刑事施設の長 又は少年院の長は、懲役 又は禁錮の刑の執行のため収容している者について、刑法第二十八条 又は少年法第五十八条第一項に規定する期間が経過したときは、その旨を地方委員会に通告しなければならない。
更生保護法
第二章 仮釈放等
第一節 仮釈放及び仮出場
刑事施設の長 又は少年院の長は、懲役 又は禁錮の刑の執行のため収容している者について、前条の期間が経過し、かつ、法務省令で定める基準に該当すると認めるときは、地方委員会に対し、仮釈放を許すべき旨の申出をしなければならない。
刑事施設の長は、拘留の刑の執行のため収容している者 又は労役場に留置している者について、法務省令で定める基準に該当すると認めるときは、地方委員会に対し、仮出場を許すべき旨の申出をしなければならない。
地方委員会は、前条の申出がない場合であっても、必要があると認めるときは、仮釈放 又は仮出場を許すか否かに関する審理を開始することができる。

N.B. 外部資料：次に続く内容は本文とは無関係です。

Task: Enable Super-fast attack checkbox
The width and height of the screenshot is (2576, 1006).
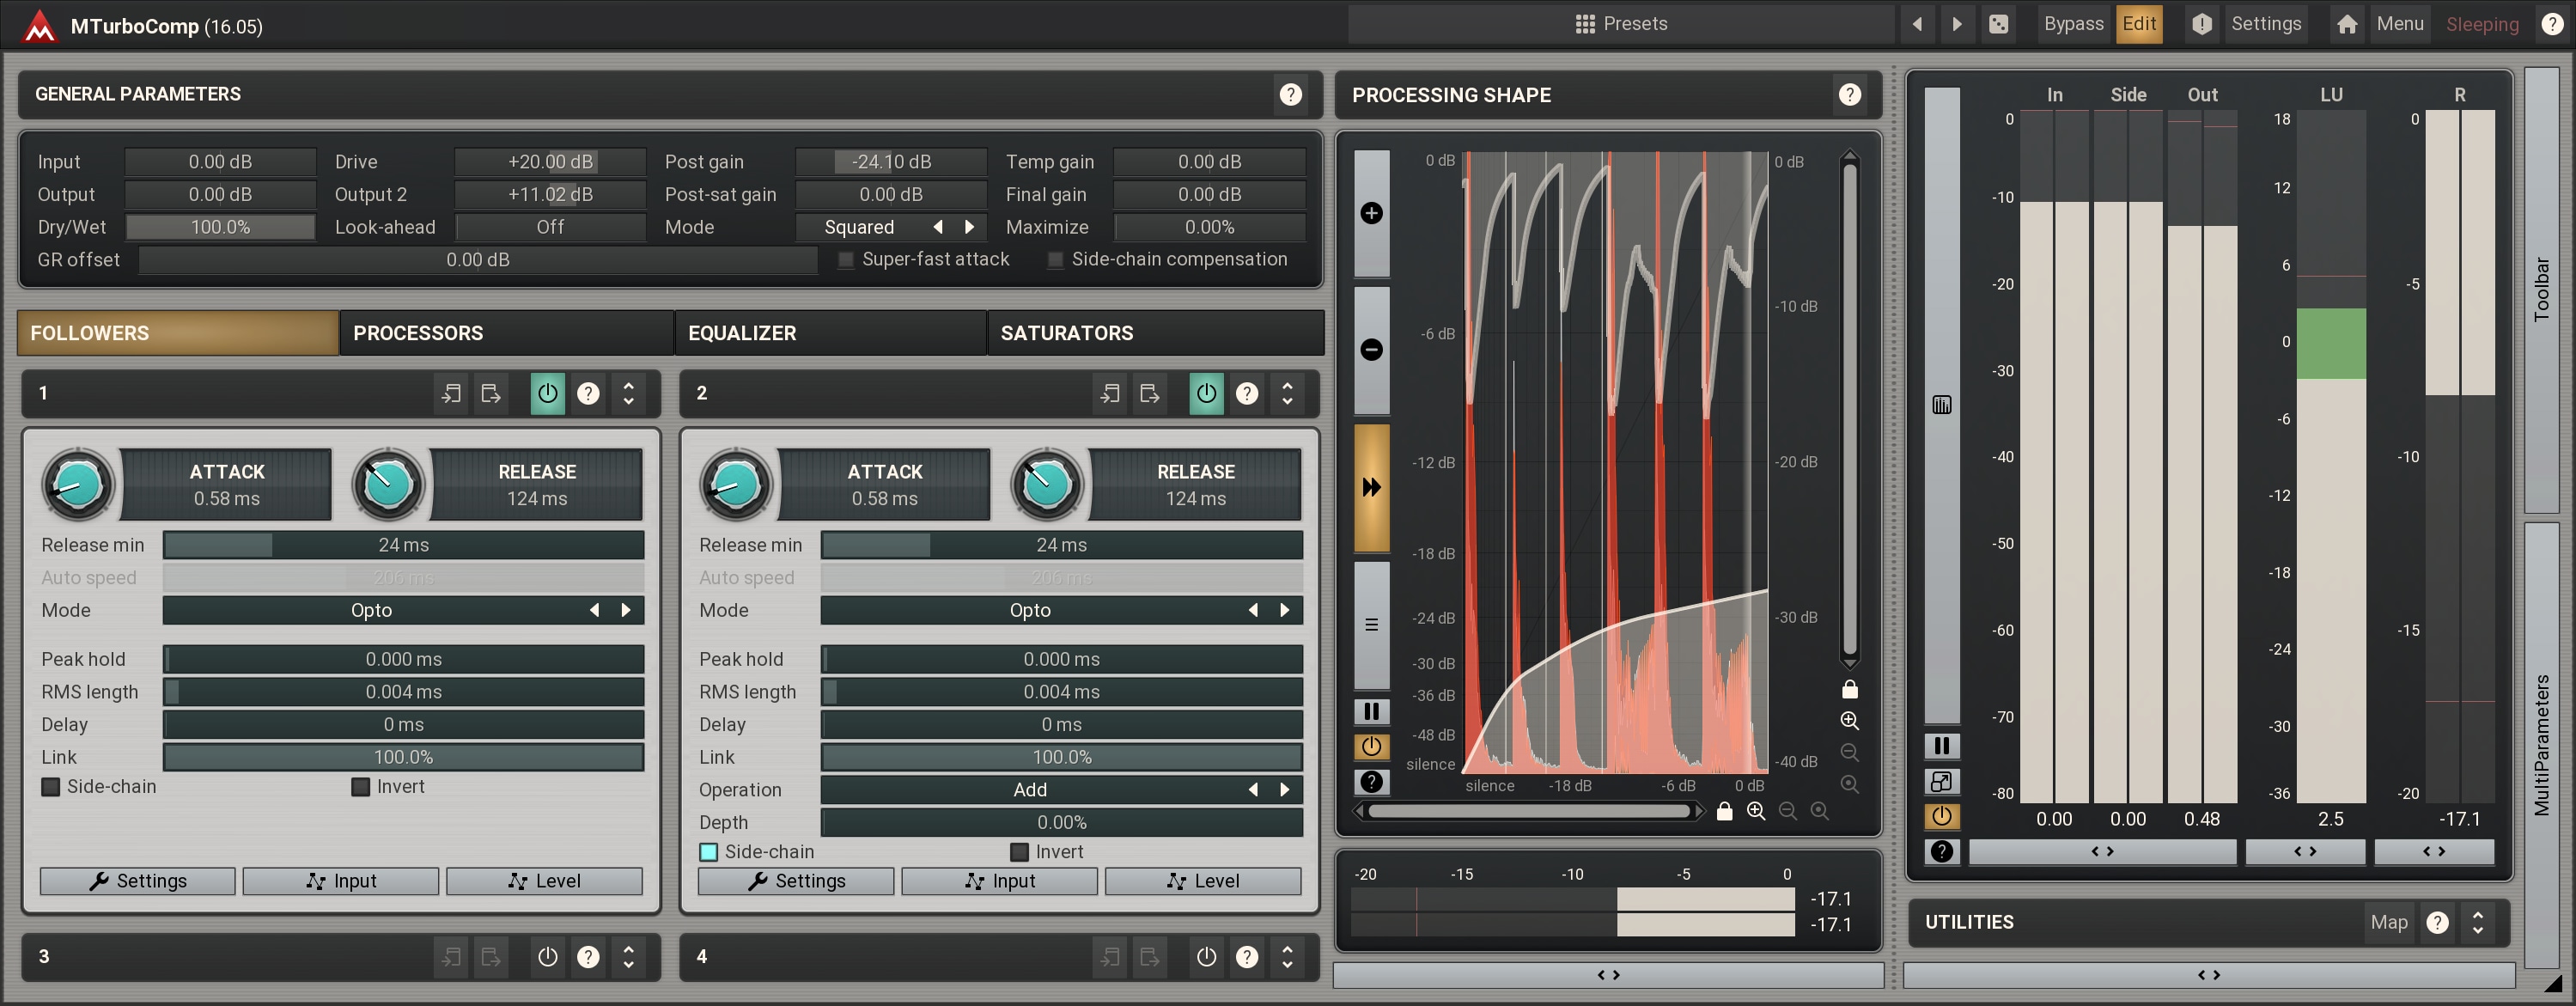Action: (846, 260)
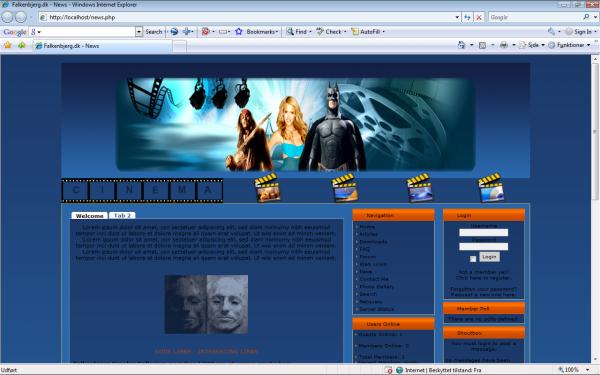600x375 pixels.
Task: Click the Login button
Action: 489,257
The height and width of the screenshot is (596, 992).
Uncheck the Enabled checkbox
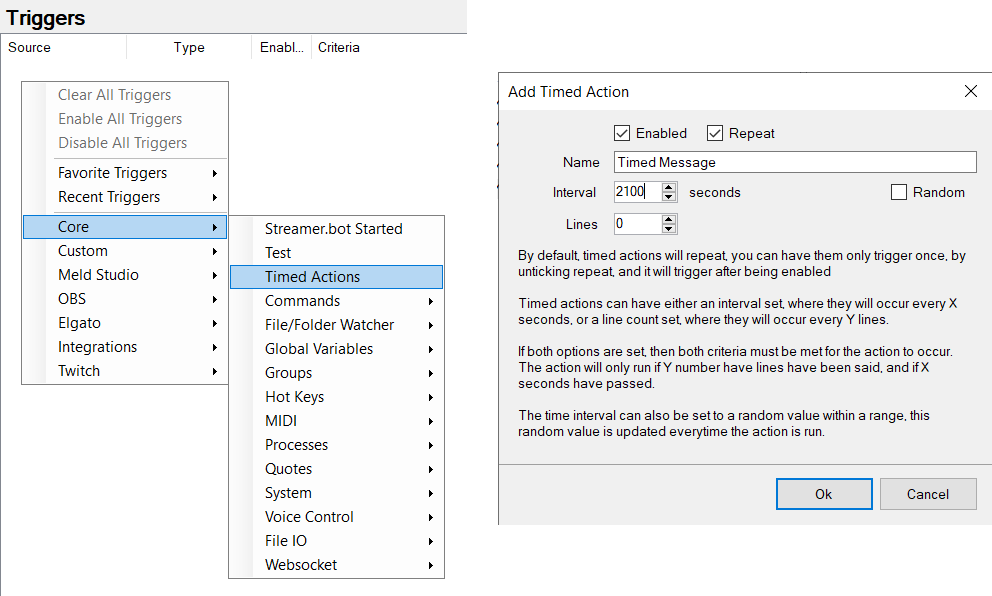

地方委員会は、前項の規定により審理を開始するに当たっては、あらかじめ、審理の対象となるべき者が収容されている刑事施設(労役場に留置されている場合には、当該労役場が附置された刑事施設)の長 又は少年院の長の意見を聴かなければならない。
地方委員会は、前条第一項の規定により審理を開始するか否かを判断するため必要があると認めるときは、審理の対象となるべき者との面接、関係人に対する質問 その他の方法により、調査を行うことができる。
前項の調査を行うに当たっては、審理の対象となるべき者が収容されている刑事施設(労役場に留置されている場合には、当該労役場が附置された刑事施設)又は少年院の職員から参考となる事項について聴取し、及びこれらの者に面接への立会い その他の協力を求めることができる。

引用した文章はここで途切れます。